Thanks for the Apology
I was one of your readers who protested some of the columns written by Gary Stager. Therefore, I understandably was attracted to your editor's letter in the November 2004 issue ("Mea Culpa"). Only rarely do I find editors with the courage and mortification you displayed in your remarks. Therefore, I applaud you highly, not only for your response to readers who find Mr. Stager's remarks to be belligerently inaccurate, but also for your promise to tone them down.
Professor of Education Emeritus
San Diego State University
Keep Gary Stager, Lose the Apologies
Joe Hanson has invited readers to share their thoughts about Gary Stager's two columns ("Kerry's Educational Plan," August 2004, and "Direct Instruction," October 2004).

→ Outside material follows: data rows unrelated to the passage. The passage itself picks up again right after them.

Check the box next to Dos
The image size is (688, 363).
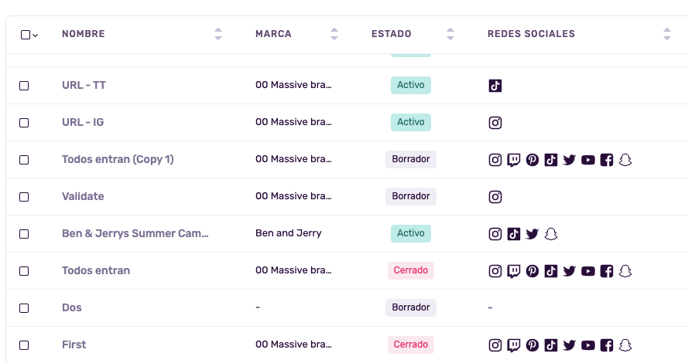pos(24,308)
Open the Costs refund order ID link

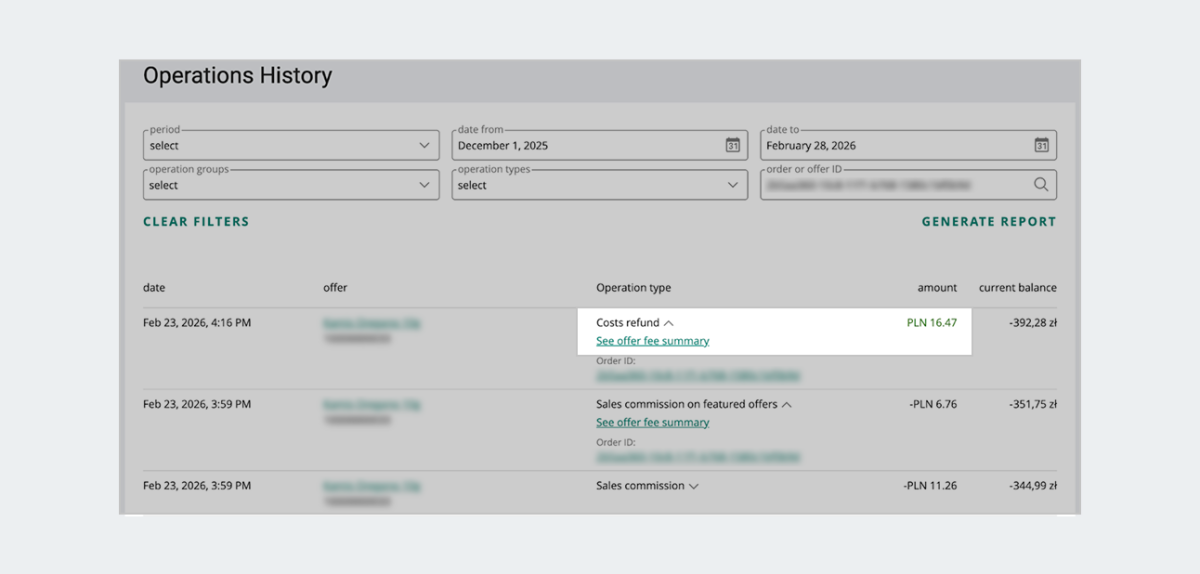coord(697,376)
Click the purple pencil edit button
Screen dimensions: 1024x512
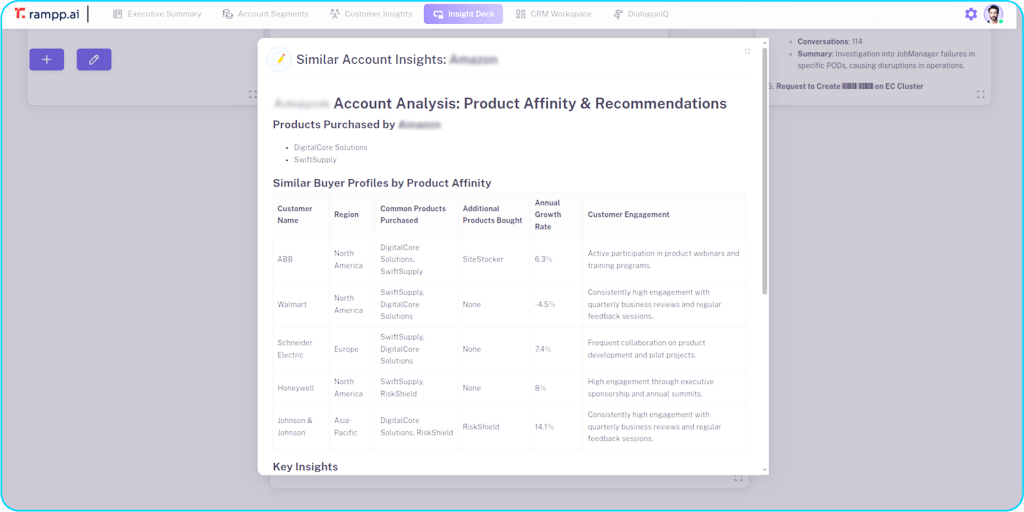(94, 60)
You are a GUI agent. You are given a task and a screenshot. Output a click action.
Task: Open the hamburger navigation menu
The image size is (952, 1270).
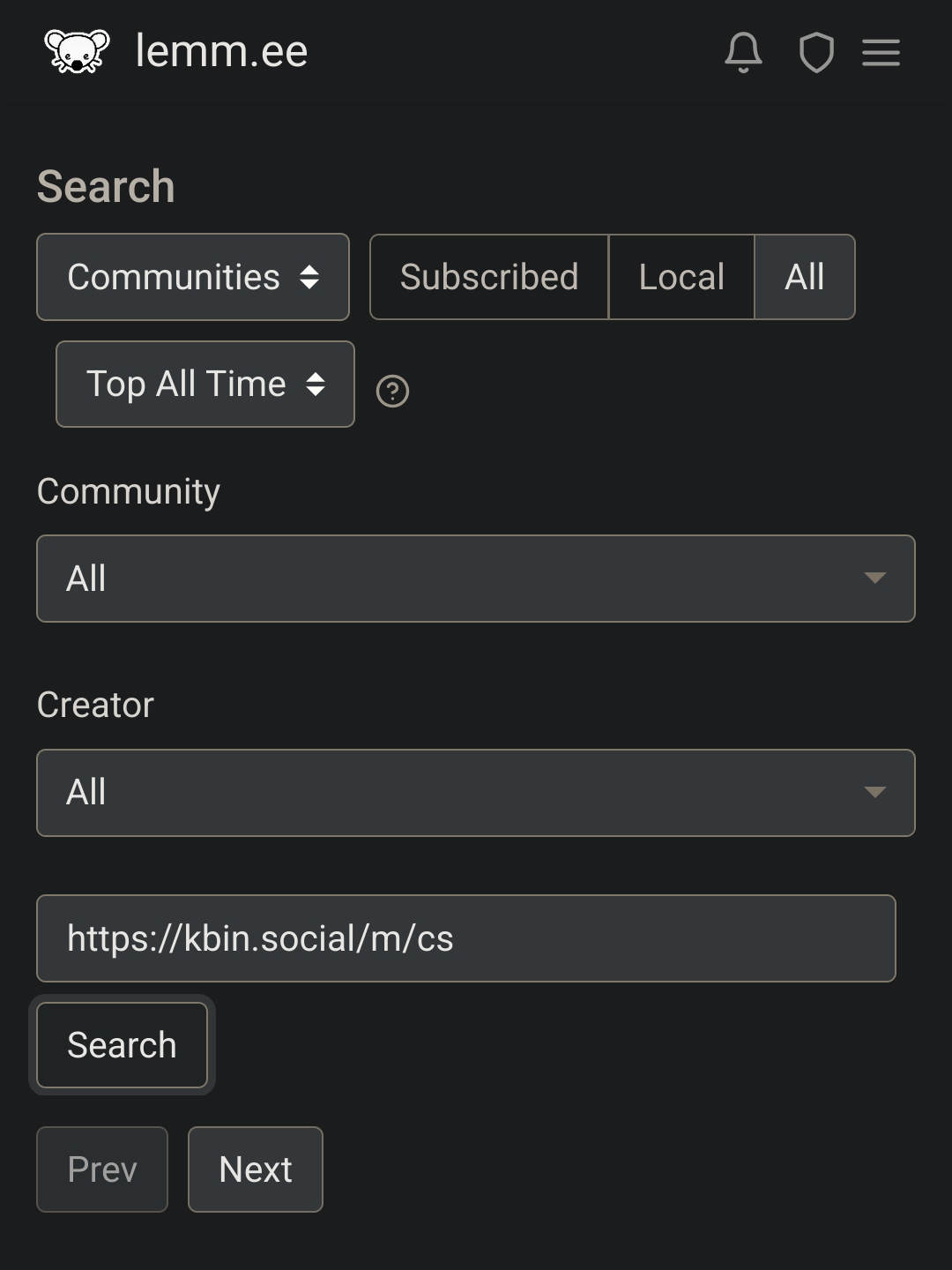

Here goes: Stager is absolutely right about the ignorance of politicians about education; the dangers of extrinsic rewards and vouchers; the mindlessness and heartlessness of the Direct Instruction approach; and the well-documented cozy relationship between the Bush family and McGraw-Hill, the publishers of many Direct Instruction materials and tests mandated by No Child Left Behind.

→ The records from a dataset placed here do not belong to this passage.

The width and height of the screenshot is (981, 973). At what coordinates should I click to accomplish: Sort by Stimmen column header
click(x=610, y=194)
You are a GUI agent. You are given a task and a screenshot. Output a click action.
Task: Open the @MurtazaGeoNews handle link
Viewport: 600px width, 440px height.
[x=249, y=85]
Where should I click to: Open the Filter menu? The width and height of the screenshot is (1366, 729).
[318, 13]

Stager concludes there is a war on public education. He is not alone in these views. A number of recent books by well-respected educators have documented the highjacking of curricula in the service of corporate profits, the suppression of voices of opposition, and the failings of Direct Instruction programs. For those interested, two of these books are: Why is Corporate America Bashing our Public Schools? (Kathy Emery and Susan Ohanian) and Education, Inc: Turning Education into a Business (Patrick Shannon and Alfie Kohn). Educators, as well as the general public, need to hear from both sides.
Rossier School of Education
University of Southern California
Please save your apologies about running two recent columns by Gary Stager. Mr. Stager reflected the disappointment of many of us who longed for a clear choice on Election Day.
What we got from the presidential candidates was a lot of nit-picking about whether or not the ill-conceived No Child Left Behind law was adequately funded or not. Perhaps if John Kerry had had the courage to challenge the shallow high-stakes testing reforms that are sucking the last bit of joy out of public education and the teaching profession, he would have been swept into office by millions of thankful parents and educators.
You shouldn't be embarrassed but proud to feature the work of a columnist who is so clearly tuned in to the views of a frustrated electorate.
The Coordinator of Marylanders Against High Stakes Testing
I'm deeply disturbed by your recent "Mea Culpa." In this piece, you advance the idea that Stager's opinions about "educational matters" are appropriate for publication, but his questions about "the motives of elected officials or candidates" are inappropriate.
At any time, but this year in particular, presidential politics is all about "educational matters" and the candidates themselves ask the voters to evaluate their opponents' and their own motives. Campaigners demand that we look at the record, assess their policies, and, most of all, judge them on their "motives."
Since I doubt you actually believe national politics is not an "educational matter," I have to conclude your embarrassment results more from Stager's criticism of Mr. Bush's policies and the motives that appear to undergird them.
Is District Administration going to a closed room full of "appropriate" cheerleaders for Bush's policies? If not, then you owe Mr. Stager and your readers a "mea maxima culpa."
District Director of Technology Services
Tolland (CT) Public Schools
What kind of bubble do you live in? Education is not now and never has been neutral. How can you write, "We at District Administration value the open exchange of ideas about improving public education." And then contradict that by condemning one of your own columnists for speaking his mind on an extremely important topic. Don't district administrators keep up with what is happening to education under the Bush regime?
I'm very worried that my cash-strapped district is going to end up with one of those tedious Direct Instruction programs that cost so much money and bore students and teachers to death. I'm eternally grateful to people like Gary Stager for bravely standing up and protesting "phony science-based" programs.
We need more, not less, of this kind of discussion.